(Collected data entries)
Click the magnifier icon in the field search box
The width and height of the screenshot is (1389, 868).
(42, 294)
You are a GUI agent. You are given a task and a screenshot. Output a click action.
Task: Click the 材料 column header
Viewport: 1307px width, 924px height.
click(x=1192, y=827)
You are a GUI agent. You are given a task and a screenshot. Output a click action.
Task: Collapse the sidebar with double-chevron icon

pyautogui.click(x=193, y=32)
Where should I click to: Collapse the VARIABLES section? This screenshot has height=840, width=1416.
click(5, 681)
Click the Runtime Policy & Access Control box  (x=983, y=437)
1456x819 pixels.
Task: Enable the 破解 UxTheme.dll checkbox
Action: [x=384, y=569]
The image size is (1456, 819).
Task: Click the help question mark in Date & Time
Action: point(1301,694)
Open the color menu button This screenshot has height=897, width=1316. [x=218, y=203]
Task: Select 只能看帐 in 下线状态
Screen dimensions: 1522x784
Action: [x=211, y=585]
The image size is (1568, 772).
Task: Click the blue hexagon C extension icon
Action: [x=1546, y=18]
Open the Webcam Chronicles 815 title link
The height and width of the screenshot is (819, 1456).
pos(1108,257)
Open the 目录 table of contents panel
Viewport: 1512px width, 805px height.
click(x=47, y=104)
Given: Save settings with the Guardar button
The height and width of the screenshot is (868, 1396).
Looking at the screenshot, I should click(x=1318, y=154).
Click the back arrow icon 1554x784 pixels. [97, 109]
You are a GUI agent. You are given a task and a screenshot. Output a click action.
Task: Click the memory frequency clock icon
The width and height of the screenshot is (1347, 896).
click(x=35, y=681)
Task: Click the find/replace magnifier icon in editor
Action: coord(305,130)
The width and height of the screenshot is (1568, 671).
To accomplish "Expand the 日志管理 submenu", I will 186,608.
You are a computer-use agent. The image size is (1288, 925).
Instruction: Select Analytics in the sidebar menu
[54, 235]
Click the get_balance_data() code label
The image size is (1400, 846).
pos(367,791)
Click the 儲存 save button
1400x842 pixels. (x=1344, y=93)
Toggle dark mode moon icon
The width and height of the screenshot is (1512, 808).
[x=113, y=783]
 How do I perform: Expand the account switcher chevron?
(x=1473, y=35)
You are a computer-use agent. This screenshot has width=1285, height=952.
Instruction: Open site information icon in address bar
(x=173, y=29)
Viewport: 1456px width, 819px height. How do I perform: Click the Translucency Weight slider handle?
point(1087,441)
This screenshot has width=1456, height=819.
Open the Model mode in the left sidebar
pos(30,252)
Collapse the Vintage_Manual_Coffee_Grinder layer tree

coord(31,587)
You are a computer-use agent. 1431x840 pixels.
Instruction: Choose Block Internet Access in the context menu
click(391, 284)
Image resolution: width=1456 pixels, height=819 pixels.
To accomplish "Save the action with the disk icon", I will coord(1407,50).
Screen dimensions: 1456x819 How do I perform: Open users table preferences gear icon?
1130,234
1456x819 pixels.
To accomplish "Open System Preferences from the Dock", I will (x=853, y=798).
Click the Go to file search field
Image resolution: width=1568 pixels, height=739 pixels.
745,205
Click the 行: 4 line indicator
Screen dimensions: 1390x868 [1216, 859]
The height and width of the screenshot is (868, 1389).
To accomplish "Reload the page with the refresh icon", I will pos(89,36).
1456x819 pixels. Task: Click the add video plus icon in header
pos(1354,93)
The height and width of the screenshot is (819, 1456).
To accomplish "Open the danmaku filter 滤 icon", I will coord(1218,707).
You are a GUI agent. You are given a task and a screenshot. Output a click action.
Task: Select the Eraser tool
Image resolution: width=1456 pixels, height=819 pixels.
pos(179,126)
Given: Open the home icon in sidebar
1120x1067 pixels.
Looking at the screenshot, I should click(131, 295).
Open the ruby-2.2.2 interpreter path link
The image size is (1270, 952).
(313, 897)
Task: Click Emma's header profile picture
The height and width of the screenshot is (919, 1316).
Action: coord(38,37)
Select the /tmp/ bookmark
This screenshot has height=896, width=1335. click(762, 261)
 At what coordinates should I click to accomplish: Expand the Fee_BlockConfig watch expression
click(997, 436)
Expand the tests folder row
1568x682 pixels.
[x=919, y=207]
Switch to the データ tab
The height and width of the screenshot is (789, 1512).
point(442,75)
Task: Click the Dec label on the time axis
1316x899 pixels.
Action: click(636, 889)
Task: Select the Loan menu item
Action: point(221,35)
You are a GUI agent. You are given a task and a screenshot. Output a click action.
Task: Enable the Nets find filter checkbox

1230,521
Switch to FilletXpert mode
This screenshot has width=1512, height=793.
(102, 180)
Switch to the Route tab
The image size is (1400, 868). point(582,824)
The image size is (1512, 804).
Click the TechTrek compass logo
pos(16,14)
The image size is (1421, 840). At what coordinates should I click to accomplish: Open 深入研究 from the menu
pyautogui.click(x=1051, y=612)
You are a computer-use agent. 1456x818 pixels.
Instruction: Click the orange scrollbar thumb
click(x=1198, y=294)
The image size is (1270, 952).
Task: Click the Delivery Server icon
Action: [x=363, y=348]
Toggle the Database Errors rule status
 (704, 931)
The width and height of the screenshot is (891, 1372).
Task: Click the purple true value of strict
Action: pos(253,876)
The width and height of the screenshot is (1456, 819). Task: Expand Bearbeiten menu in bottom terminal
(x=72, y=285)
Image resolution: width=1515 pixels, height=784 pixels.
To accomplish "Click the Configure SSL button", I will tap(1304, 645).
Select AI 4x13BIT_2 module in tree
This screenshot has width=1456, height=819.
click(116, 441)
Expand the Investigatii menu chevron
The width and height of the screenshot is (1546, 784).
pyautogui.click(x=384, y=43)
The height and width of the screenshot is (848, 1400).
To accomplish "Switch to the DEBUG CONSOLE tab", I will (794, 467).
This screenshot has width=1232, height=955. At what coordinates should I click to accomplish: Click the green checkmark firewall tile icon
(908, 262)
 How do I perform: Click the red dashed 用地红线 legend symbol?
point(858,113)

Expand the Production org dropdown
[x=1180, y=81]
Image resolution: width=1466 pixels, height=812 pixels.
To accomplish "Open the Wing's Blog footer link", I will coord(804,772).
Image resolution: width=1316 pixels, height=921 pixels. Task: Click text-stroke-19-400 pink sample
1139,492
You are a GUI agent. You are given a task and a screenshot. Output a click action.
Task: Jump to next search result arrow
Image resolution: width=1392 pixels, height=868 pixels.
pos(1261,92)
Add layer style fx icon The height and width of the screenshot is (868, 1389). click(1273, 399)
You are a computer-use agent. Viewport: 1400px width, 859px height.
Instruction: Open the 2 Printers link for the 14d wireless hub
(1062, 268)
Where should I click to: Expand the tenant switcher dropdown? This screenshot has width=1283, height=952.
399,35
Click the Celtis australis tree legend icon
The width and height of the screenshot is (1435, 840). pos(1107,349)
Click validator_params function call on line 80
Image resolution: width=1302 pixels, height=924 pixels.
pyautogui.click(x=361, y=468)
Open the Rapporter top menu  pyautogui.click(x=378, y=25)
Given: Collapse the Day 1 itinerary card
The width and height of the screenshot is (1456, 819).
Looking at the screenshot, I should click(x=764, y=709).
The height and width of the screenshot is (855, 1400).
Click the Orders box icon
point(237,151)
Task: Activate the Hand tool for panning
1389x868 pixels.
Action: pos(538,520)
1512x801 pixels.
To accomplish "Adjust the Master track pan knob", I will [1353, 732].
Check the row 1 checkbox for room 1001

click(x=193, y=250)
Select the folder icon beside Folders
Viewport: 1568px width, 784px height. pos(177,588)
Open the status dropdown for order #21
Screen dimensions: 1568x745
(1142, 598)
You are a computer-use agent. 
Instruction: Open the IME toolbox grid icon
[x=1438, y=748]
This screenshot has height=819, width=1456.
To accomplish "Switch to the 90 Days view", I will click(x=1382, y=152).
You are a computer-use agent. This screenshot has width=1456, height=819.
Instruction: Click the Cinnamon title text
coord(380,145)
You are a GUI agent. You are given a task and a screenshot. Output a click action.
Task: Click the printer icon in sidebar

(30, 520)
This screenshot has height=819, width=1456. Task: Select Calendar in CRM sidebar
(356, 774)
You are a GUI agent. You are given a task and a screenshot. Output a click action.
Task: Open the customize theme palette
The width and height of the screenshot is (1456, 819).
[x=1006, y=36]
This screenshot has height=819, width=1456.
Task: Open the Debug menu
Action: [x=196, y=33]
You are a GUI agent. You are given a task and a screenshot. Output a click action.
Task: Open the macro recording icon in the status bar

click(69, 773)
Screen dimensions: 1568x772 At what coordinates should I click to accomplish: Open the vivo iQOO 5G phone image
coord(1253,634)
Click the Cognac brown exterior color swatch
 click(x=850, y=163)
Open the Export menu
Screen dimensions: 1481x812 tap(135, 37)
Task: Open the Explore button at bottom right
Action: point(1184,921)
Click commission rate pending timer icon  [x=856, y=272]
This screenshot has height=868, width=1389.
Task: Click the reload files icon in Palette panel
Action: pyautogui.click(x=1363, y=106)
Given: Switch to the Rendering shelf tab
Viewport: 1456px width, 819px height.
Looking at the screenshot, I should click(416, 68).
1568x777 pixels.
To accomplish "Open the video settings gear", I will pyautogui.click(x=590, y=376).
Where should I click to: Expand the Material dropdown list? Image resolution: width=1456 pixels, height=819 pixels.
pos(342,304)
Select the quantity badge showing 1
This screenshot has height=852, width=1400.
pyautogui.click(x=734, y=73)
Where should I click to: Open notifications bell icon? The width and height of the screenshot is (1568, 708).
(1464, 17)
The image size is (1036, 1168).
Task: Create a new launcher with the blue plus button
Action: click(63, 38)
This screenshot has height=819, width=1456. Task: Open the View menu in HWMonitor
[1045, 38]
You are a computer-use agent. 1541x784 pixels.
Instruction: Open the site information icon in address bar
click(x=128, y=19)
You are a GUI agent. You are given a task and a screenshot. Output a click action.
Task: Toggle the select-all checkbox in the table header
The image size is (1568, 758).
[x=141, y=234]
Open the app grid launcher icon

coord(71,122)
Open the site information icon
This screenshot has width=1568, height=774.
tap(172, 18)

_EXERCISE AIM:_ Look above for the line with "agent. This screenshot has width=1456, height=819." and the line with "Task: Open the customize theme palette", and reproduce exactly those two lines plus every line between, nothing more.

_WRITTEN RESPONSE:_
You are a computer-use agent. This screenshot has width=1456, height=819.
Instruction: Click the Cinnamon title text
coord(380,145)
You are a GUI agent. You are given a task and a screenshot. Output a click action.
Task: Click the printer icon in sidebar

(30, 520)
This screenshot has height=819, width=1456. Task: Select Calendar in CRM sidebar
(356, 774)
You are a GUI agent. You are given a task and a screenshot. Output a click action.
Task: Open the customize theme palette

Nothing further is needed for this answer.